Figure 3

PAT4 regulates the growth of HCT116 cells in vitro and in vivo. (a) Proliferation of clones of HCT116 cells stably transduced with one of two independent IPTG-inducible shRNA constructs targeting PAT4, namely shPAT4(4.8) and shPAT4(7.1), or the IPTG-inducible non-targeting control construct (shNT) was measured in the presence and absence of IPTG (n=3). (b and c) Mean growth curves (±s.e.m.) of human HCT116 tumour xenografts in immunodeficient mice carrying pools of cells transduced with shNT (b) with (empty circles) or without (filled squares) IPTG induction, or shPAT4-transduced HCT116 cells (c) with (empty squares, outlined in red) or without (filled squares) IPTG induction (n=7).

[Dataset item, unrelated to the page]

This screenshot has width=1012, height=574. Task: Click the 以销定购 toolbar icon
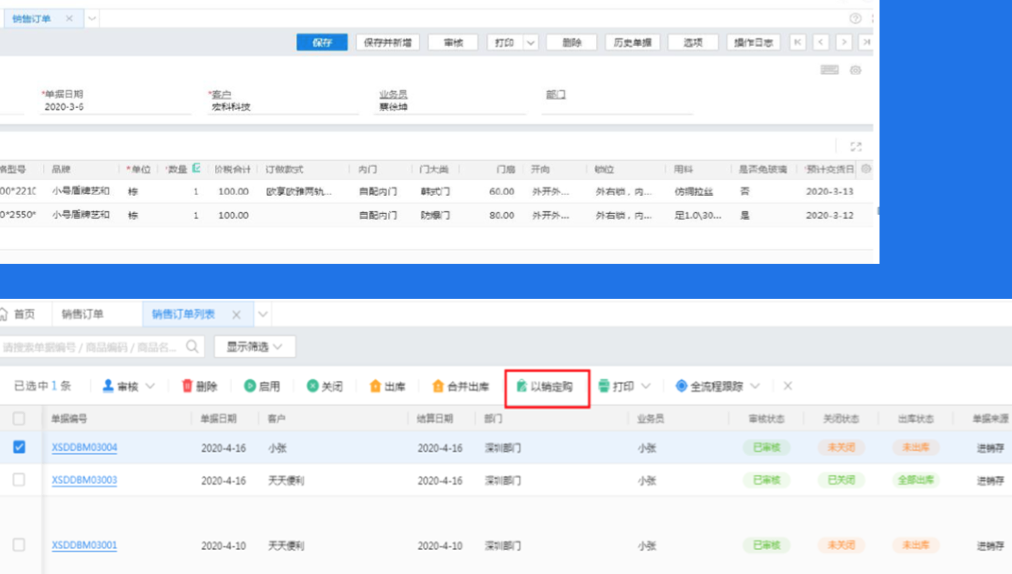[521, 386]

Data in (b and c) were analysed by unpaired two-tailed independent Student’s t-test. (d and e) Kaplan–Meier survival curves of seven animals with and without IPTG induction of shNT- (d) and shPAT4-containing (e) HCT116 tumours; log-rank (Mantel–Cox) test: P=0.019 for (e). For shPAT4-inducible cells, all but one of the seven non-induced mice (filled squares) needed to be killed within 36 days (median survival time of 36 days), whereas all seven induced mice (empty squares, outlined in red) were killed from 38 days onwards with a median survival time of 50 days. Cell proliferation experiment was repeated three times. *P<0.05, **P<0.01.